Digital Payments Proliferate in India
It’s a sign of the times when girls scouts selling cookies in your neighborhood hold up a sign displaying a QR code for their Venmo account. But what if you come across a beggar accepting digital payments?
That’s actually happening in India, according to a recent New York Times article that cites many examples of the country’s digital-payment revolution, none more remarkable than a beggar in Delhi flashing a QR code at a motorist who has no cash to give.
The QR code can be found everywhere in India.
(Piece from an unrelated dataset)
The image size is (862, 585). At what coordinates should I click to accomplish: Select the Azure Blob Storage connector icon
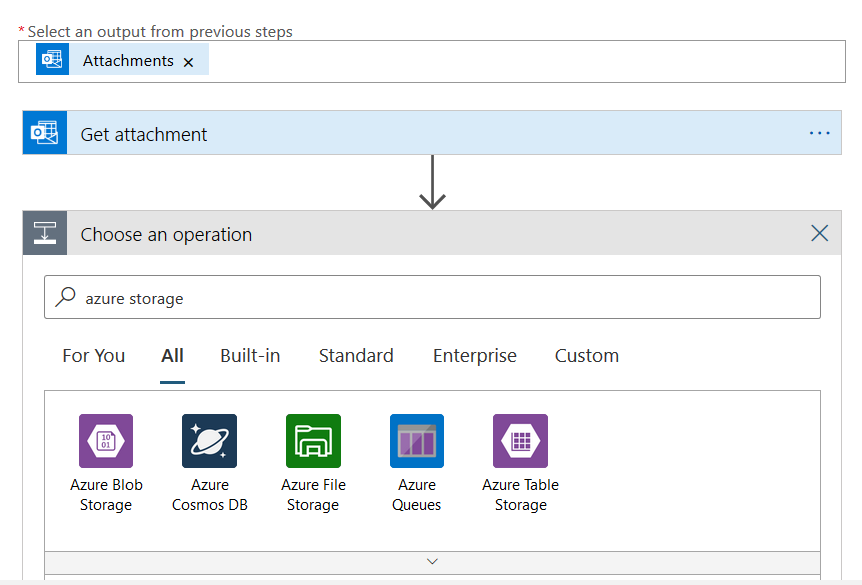(x=106, y=441)
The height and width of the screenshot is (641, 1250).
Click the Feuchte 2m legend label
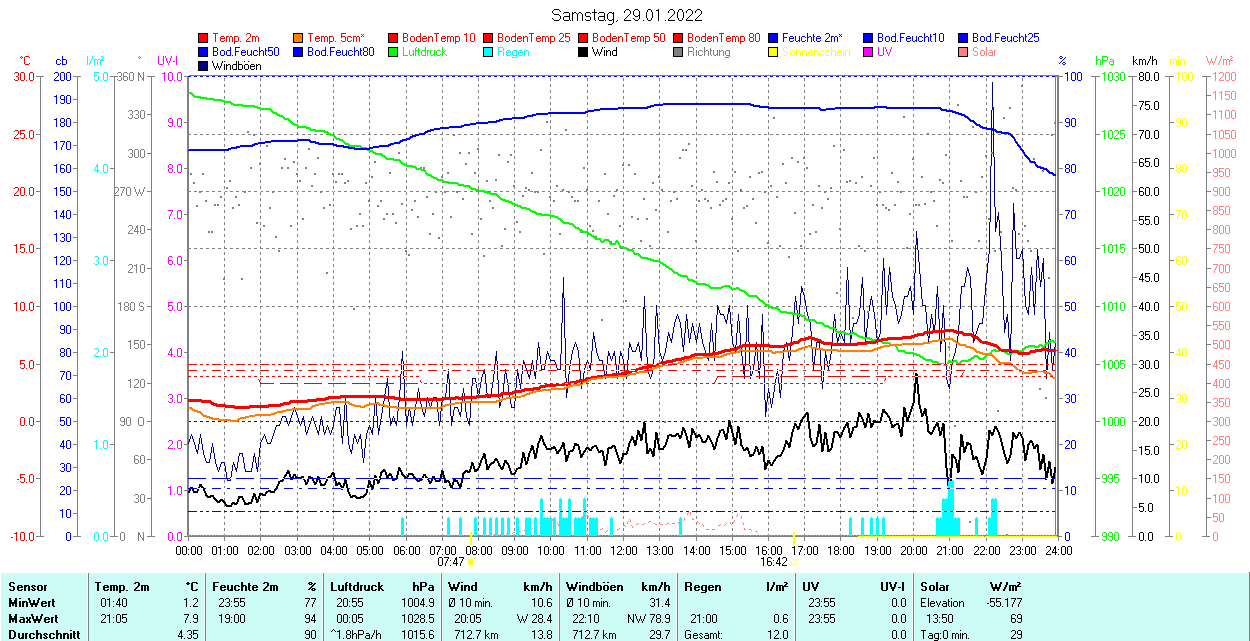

Roadside vendors, beachside performers, auto-rickshaw drivers, and countless others are participating in a scan-and-pay system that’s generating billions of transactions every month through a digital payment system that Prime Minister Narendra Modi’s government has developed.
About half the transactions involve small payments, such as for a cup of chai or packet of chips, but in total last year, they exceeded the value of digital transactions in the U.S., Britain, Germany, and France combined.
Almost 300 million people and 50 million merchants are using the digital payment system, according to Dilip Asbe, the managing director of the National Payments Corporation of India.
“I used to prefer cash,” Rajesh Kumar Srivastva, an auto-rickshaw driver in Delhi, told The Times. “But I learned the benefits of this during the lockdown.”
He was pleasantly surprised, following the pandemic, to find much more money in his bank account than he had expected, thanks to digital payments.